QUEBEC - Stornoway Diamond Corp. of Vancouver says the updated preliminary assessment for the Renard diamond p...



QUEBEC – Stornoway Diamond Corp. of Vancouver says the updated preliminary assessment for the Renard diamond project in the Otish Mountains shows a huge improvement to the pre-tax net present value (NPV), putting it at C$885 million. The base case NPV estimate is a whopping 14 times larger than it was in the estimate made just a year ago.

The latest study puts the NPV at C$885 million (at an 8% discount rate) and the internal rate of return (IRR) at 24.8% using the September 2009 diamond valuation of US$117/ct and a Canadian:US dollar exchange rate of 1.11:1. Using current market assumptions for rough diamond pricing and the current US dollar exchange rate the numbers would rise to an NPV of C$1.173 billion and an IRR of 29.7%.

Stornoway reported that pre-production capital requirements will be C$450 including contingencies. The capital cost rises to C$511 million when sustaining capital and closure costs are included. A mine life of 25 years using both open pit and underground methods would have a total output of 30 million ct.

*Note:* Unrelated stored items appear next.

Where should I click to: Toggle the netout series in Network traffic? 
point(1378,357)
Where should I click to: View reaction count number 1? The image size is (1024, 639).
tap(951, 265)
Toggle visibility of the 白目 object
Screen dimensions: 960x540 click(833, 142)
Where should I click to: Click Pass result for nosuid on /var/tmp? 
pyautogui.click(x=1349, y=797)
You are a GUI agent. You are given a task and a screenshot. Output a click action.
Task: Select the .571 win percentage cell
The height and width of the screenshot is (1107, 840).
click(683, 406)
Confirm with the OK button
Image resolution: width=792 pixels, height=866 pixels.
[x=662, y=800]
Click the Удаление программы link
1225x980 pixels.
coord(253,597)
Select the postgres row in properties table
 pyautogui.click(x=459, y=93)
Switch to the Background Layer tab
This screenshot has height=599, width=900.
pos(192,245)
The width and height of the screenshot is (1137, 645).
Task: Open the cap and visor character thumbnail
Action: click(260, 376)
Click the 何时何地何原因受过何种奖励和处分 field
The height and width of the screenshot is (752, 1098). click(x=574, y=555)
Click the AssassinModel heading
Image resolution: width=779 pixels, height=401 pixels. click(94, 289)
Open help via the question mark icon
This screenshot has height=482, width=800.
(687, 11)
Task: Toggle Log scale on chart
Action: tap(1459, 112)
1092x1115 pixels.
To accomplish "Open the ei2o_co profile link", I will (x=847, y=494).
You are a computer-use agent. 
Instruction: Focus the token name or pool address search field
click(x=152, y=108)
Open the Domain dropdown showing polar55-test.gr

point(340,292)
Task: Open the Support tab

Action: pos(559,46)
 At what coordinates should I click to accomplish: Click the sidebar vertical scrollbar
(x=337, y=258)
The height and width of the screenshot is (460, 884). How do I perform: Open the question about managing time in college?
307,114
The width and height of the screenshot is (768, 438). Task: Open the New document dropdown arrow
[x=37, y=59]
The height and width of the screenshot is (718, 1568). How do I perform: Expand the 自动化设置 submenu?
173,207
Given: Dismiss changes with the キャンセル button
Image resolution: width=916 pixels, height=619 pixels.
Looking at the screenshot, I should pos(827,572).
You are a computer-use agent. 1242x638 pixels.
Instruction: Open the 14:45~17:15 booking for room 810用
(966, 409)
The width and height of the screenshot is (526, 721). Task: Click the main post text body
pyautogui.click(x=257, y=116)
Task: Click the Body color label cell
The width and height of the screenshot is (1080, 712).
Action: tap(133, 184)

Stornoway president and CEO Matt Manson said, “The updated preliminary assessment at Renard shows a dramatic increase in NPV compared to a year ago due to the recent threefold expansion in the project’s resource base. The larger mine that this resource can now support has also allowed us to reduce our estimate of overall operating costs at the expense of a modestly higher capital cost.”

Executive chairman Eira Thomas stated, “This study has firmly established Renard as one of the best undeveloped diamond deposits in the world, well on track to becoming Quebec’s first diamond mine.”

The Renard project is a 50:50 joint venture of Stornoway (the operator) and SOQUEM. Details are available at www.StornowayDiamonds.com.